The Influence of Biological Maturity and Competitive Level on Isometric Force-Time Curve Variables and Vaulting Performance in Young Female Gymnasts
Journal of Strength and Conditioning Research
Wolters Kluwer Health
Centre for Exercise and Sports Science Research / Australian Centre for Research into Injury in Sport and its Prevention (ACRISP)

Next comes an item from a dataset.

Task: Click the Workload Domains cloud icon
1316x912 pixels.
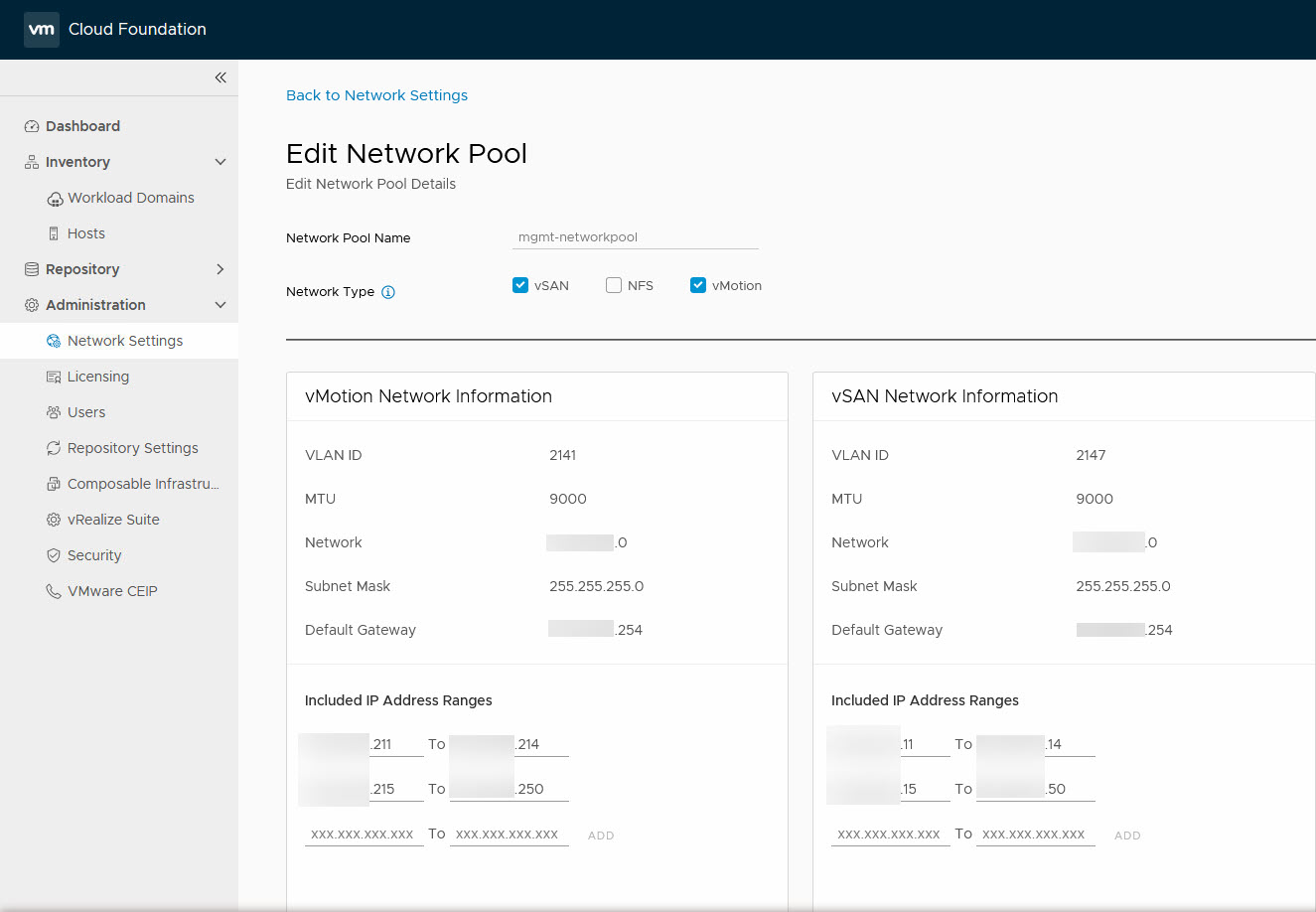Action: coord(55,199)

This cross-sectional study investigated isometric force-time curve variables and vaulting performance in young female gymnasts of varying maturity and competitive levels. One hundred twenty gymnasts aged 5-14 years were subdivided into maturity groupings and also according to their competitive level. Subjects performed isometric midthigh pulls (IMTP) before completing straight jump vaults that were recorded using two-dimensional video. All significance values were accepted at p < 0.05. Absolute peak force (PF abs) and force at various time epochs were significantly greater in more mature gymnasts, although no significant differences were observed in relative peak force (PF rel). When grouped by competitive level, elite gymnasts produced a significantly greater absolute rate of force development (RFD abs) at 0-150, 0-200, and 0-250 ms as well as relative RFD (RFD rel) at 0-200 and 0-250 ms than recreational gymnasts. Based upon regression analyses, force at 50 ms during the IMTP test explained 15% of vertical takeoff velocity during vaulting. Biological maturation seems to impact isometric force-time curve characteristics in young female gymnasts, and higher-level gymnasts produce greater RFD than those competing at a lower level. Vaulting vertical takeoff velocity seems to be largely independent of isometric force-time characteristics with only a small amount of variance explained by force at 50 ms.